Programmable Data Infrastructure
Success requires a new approach, and Gartner’s September 2018 Data Management Hype Cycle featured a new entrant rising on the “Innovation Trigger” curve: DataOps.
Nov 16, 2018
This article originally appeared on Forbes.com as part of Delphix CTO Eric Schrock’s ongoing column. See the original post here.
It’s no secret that companies are struggling with digital transformation. Companies know they need to innovate to win, yet 72% of executives feel they are being out-innovated by their competitors, according to PwC’s Innovation Benchmark report. Just when they get their arms wrapped around becoming a software company, they need to start a new journey to become a data-driven enterprise.
Whether you’re a data scientist, software developer or business analyst, you need access to relevant high-quality data.
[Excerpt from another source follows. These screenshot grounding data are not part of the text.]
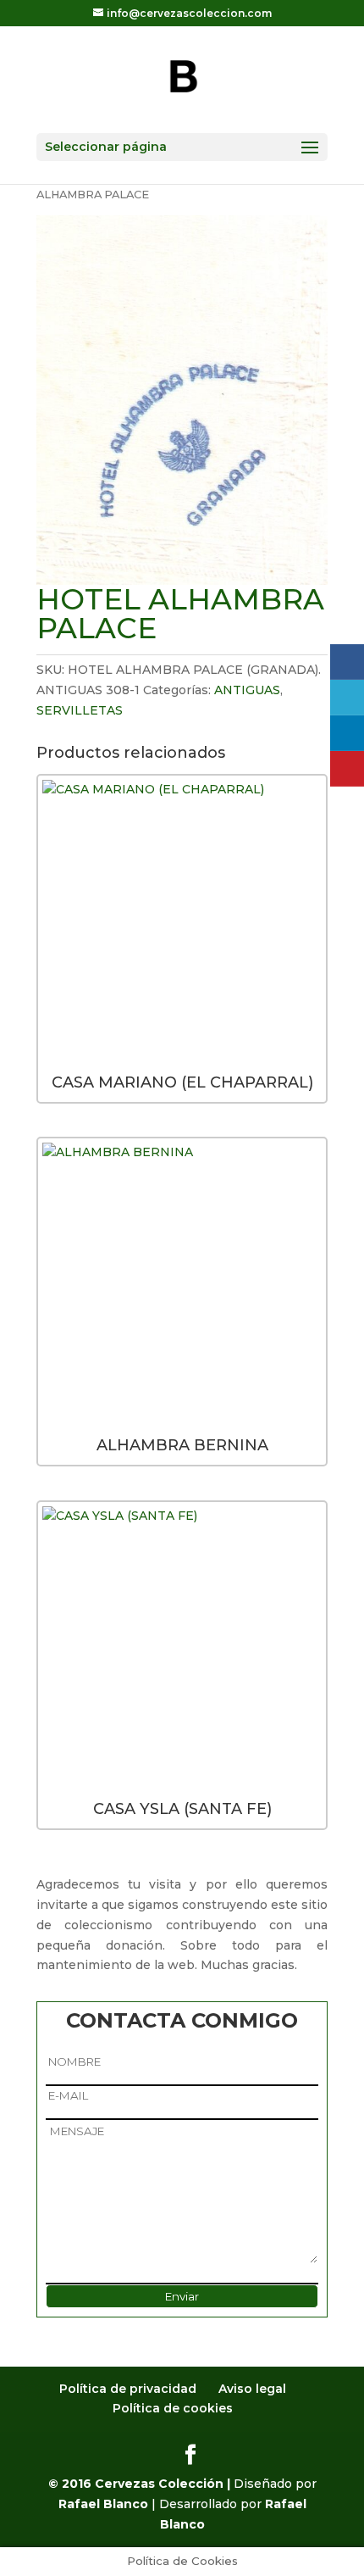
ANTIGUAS (247, 690)
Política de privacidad (127, 2388)
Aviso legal (252, 2388)
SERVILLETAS (79, 710)
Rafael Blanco (103, 2504)
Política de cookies (173, 2408)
But the industry’s focus on individual systems and applications has spawned a cacophony of voices, silos and processes that inhibit access to that data. Success requires a new approach, and Gartner’s September 2018 Data Management Hype Cycle featured a new entrant rising on the “Innovation Trigger” curve: DataOps. Here's how Gartner defines the term:
"DataOps is a collaborative data management practice focused on improving the communication, integration, and automation of data flows between data managers and consumers across an organization. The goal of DataOps is to create predictable delivery and change management of data, data models and related artifacts. DataOps uses technology to automate data delivery with the appropriate levels of security, quality, and metadata to improve the use and value of data in a dynamic environment_."_
Central to DataOps is the need to align people, processes and technology around the flow of data in the enterprise. Through organizational and technological change, DataOps promises to accelerate innovation by providing everyone ready access to quality data where they need it while maintaining appropriate security and privacy controls.
Early momentum for DataOps has focused heavily on data science and analytics, and for good reason. Data-driven insights are a key way of leveraging data to drive differentiation. But it’s not solely about analytics. A year ago, I wrote about the different areas of friction that DataOps can address, a sentiment echoed in Gartner’s conclusion that makes no mention of any specific persona, domain or application of DataOps principles.
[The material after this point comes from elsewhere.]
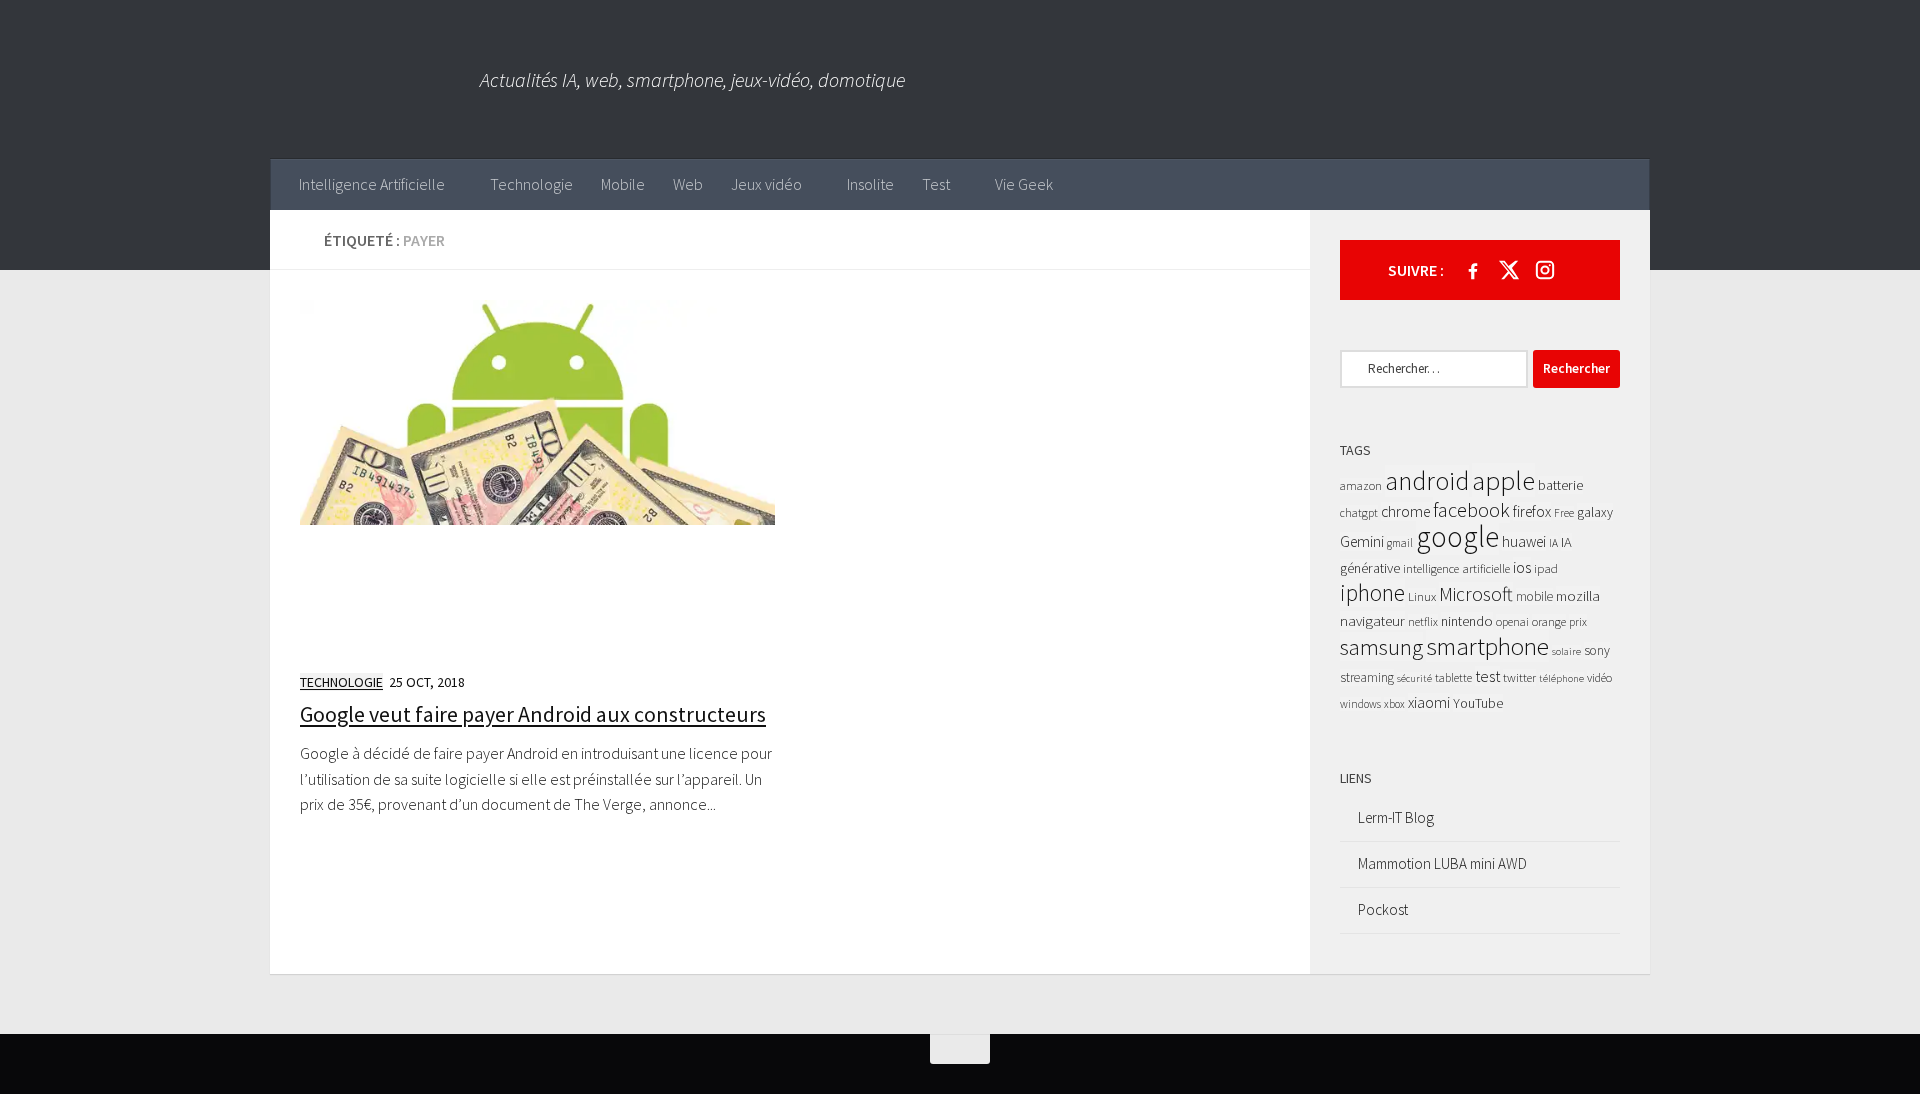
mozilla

Whether they know it or not, today every company is a data company. They face an increasingly fast-moving business landscape filled with more data-driven competitors. Data science is the key to real-time insights, but companies are struggling to make the right data available fast enough. Modern enterprises need agile, flexible and responsive data pipelines that can deliver fresh data while adapting to the ever-changing data landscape. Solving this requires more than just transforming and delivering data but also automated tools that make it easy to discover relevant datasets, track and version machine learning data models, manage data preparation and cleansing, and share analytics queries.
Applications are becoming more intelligent and more data-intensive, processing ever-increasing amounts of data, incorporating machine learning and predictive engines and creating highly personalized consumer experiences. But despite the advances in DevOps and cloud that have accelerated software delivery, time to market and ability to deliver innovation to the business remains hampered by bottlenecks associated with manual, ad hoc mechanisms to secure, copy and move data. DataOps helps facilitate the automated delivery of realistic data anywhere it’s needed, creating readily accessible catalogs of test and production data to be used wherever it’s needed during development, resulting in greater velocity and higher quality.
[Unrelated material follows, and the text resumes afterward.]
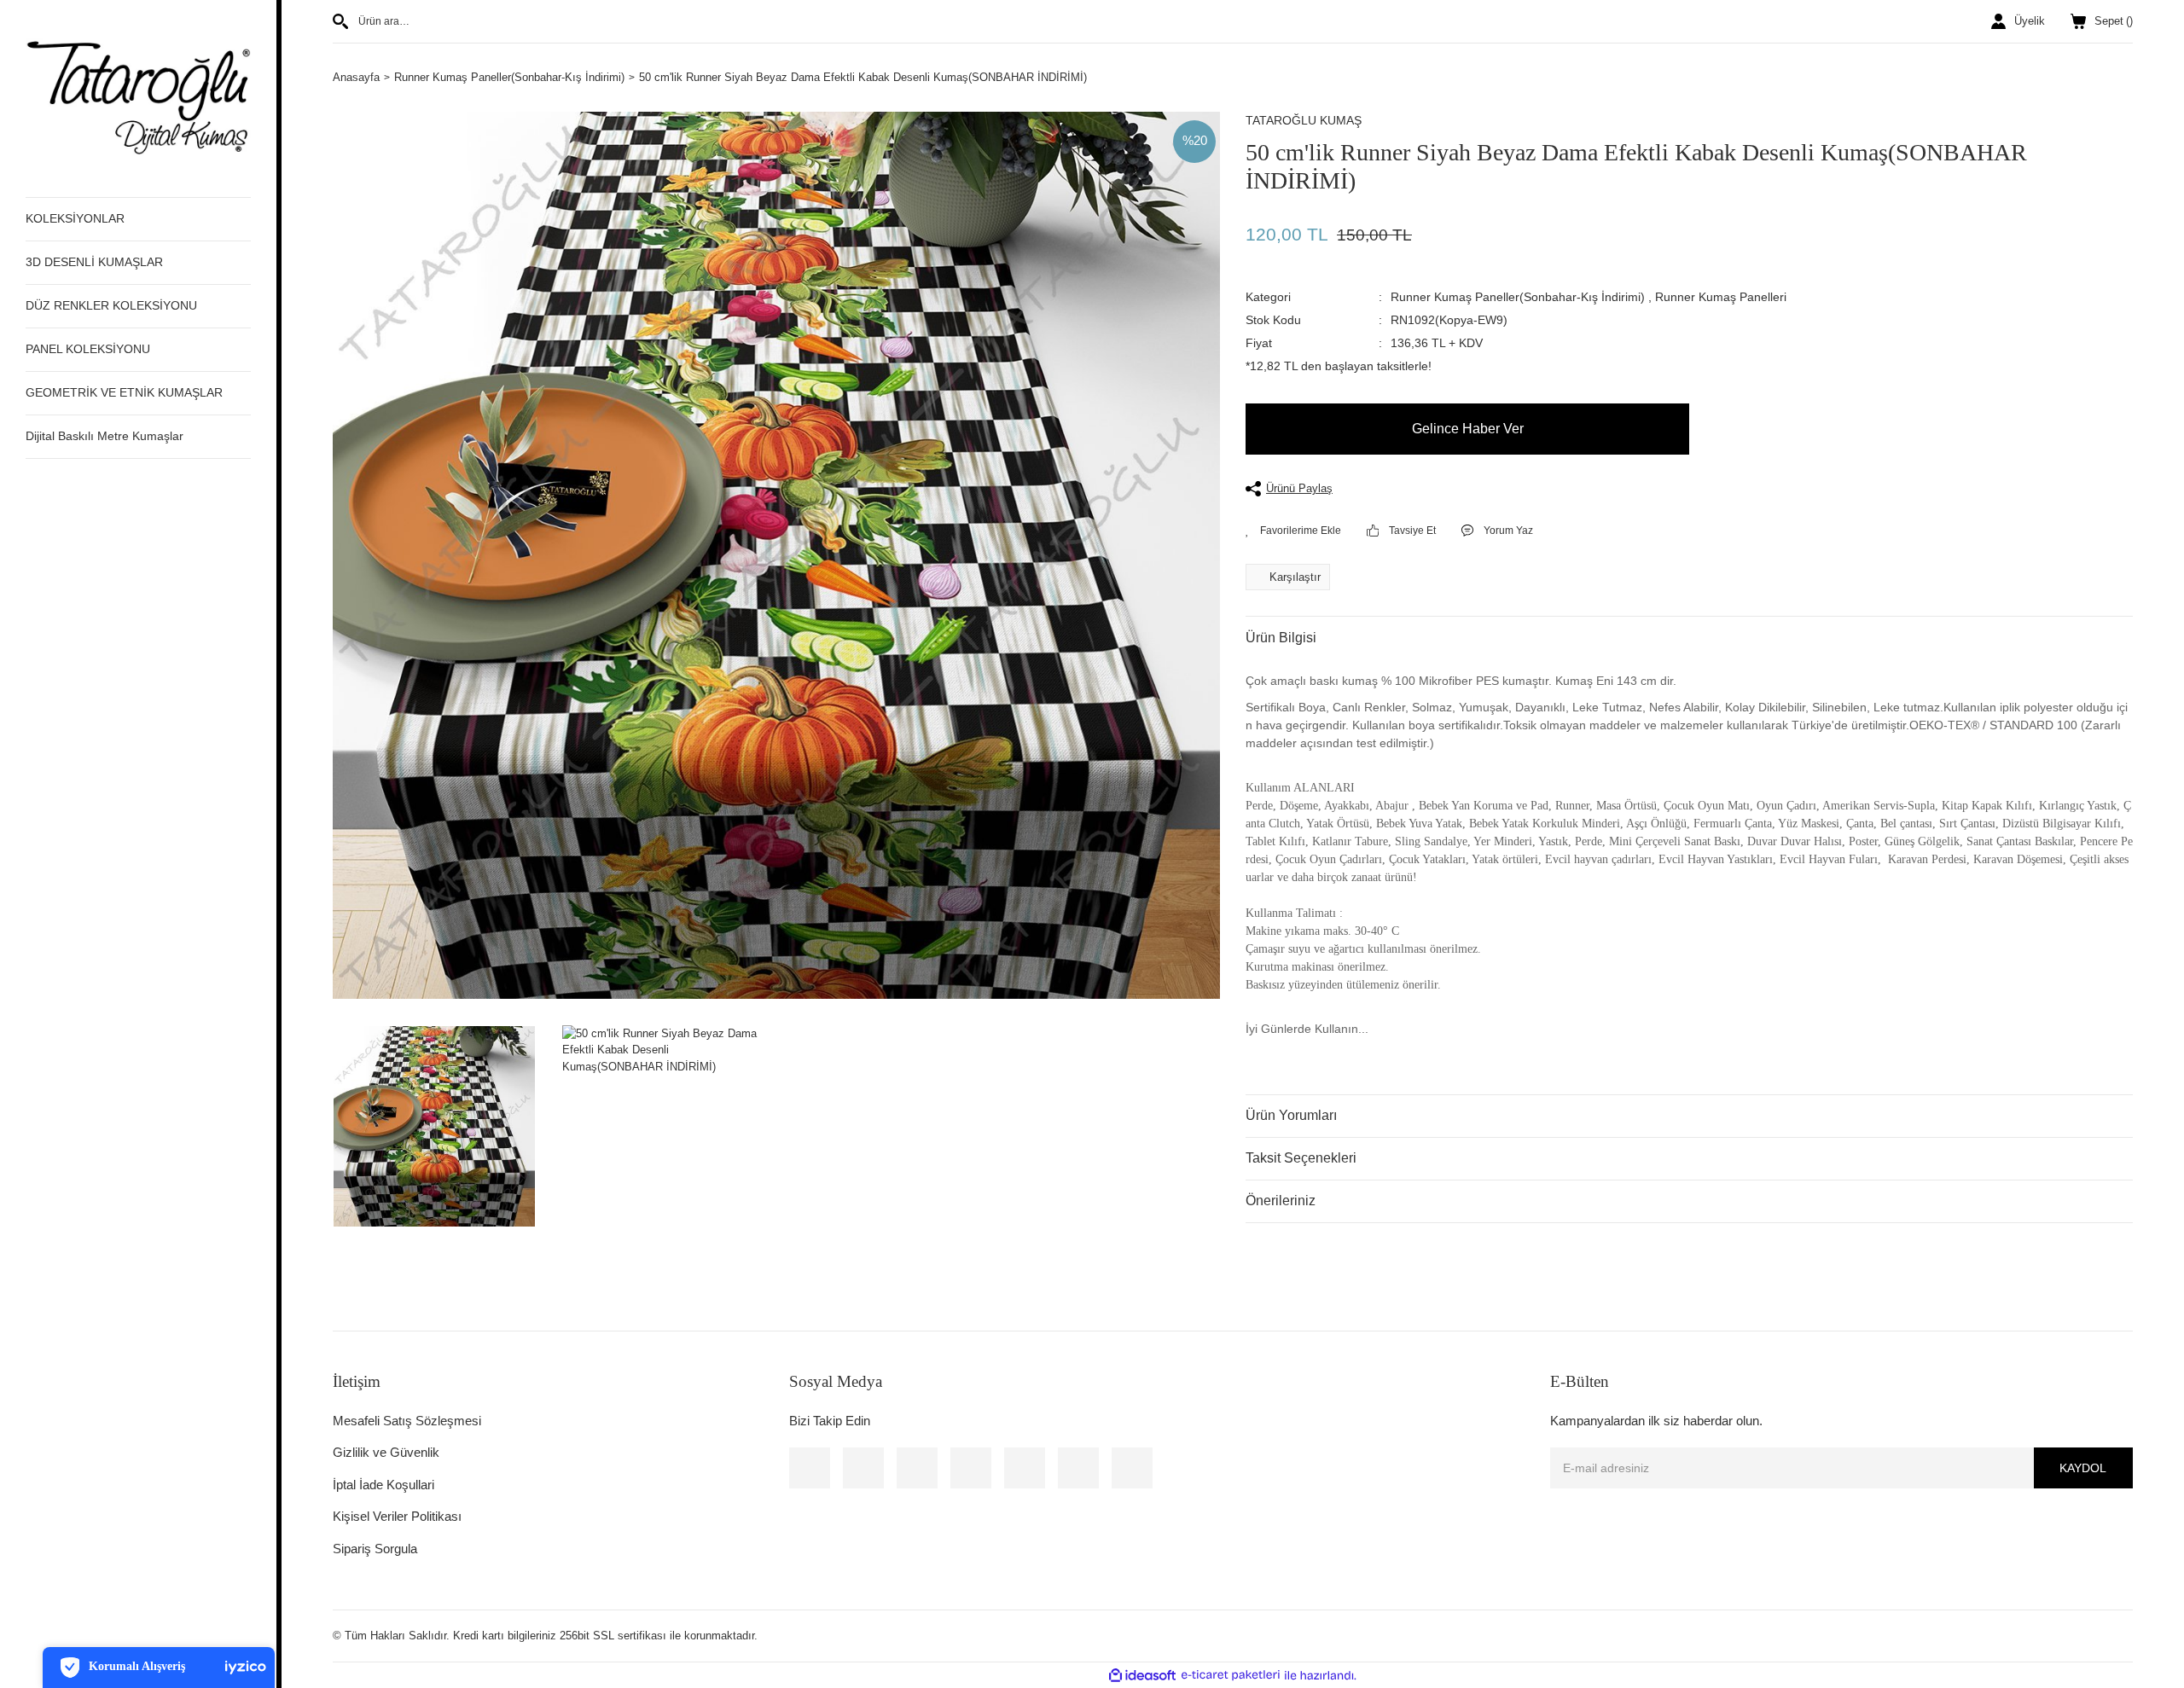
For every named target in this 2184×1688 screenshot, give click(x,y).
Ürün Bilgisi (1281, 637)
With weekly data breaches, emerging General Data Protection Regulation (GDPR)-inspired regulations such as the California Consumer Privacy Act (CCPA), and the next Cambridge Analytica around the corner, companies cannot risk jeopardizing customer trust with lax data security and privacy. Data privacy and security is now a top imperative for businesses, and meeting regulatory mandates is a key hurdle to overcome.
But the easiest solution -- preventing access -- is also the most harmful. Teams that can’t get access to the data they need have to either stop innovating or use suboptimal data that puts their project at risk. Comprehensive DataOps helps identify risk as data flows into, across and out of companies and leverages technology approaches like data masking, differential privacy and homomorphic encryption to mitigate risk without losing business value.
There is great synergy around the high-level concepts of enabling enterprise data flow. For example, Harvard Business Review wrote about five key elements of a successful data strategy that closely mirrors DataOps, without using the term itself. There is little commonality at the technology and practice level. Each instantiation uses different language, techniques, tool and principles to explain how to apply DataOps.
This shifting landscape can be daunting for executives. Waiting may seem like the prudent choice, but waiting won’t win the innovation race. Instead, leaders can focus today on organizational readiness: Who understands where data is needed to meet business objectives? How is information flowing across the business today? How can teams collaborate together to ensure availability and privacy of data for all consumers? If this requires getting a dozen people together for a months-long project, you’re not ready for DataOps. Start the conversation today to find the leaders and teams that can orient your company around the flow of information and are willing to break the constraints of legacy systems and processes.
A truly transformational movement doesn’t start with a single company or person articulating the complete answer on day one. It takes many different voices, vendors and practitioners exploring the space and building proven approaches, not just theories. Because DataOps is as much a people and organizational shift as it is a technology one, the problem only gets more complicated. Over the next year, we’ll likely continue to see the expansion of DataOps principles and approaches that further blur the term, ultimately starting to coalesce as proven practices emerge in the industry.
DataOps does not appear to be a passing fad. There is clear value and need, as seen by the dozens of vendors and companies adopting the ideas and analysts predicting its rise as a durable part of the enterprise landscape. The exciting part is that it’s still evolving, and those who lend their voices and ideas to the movement will have an enduring effect on a major industry transformation.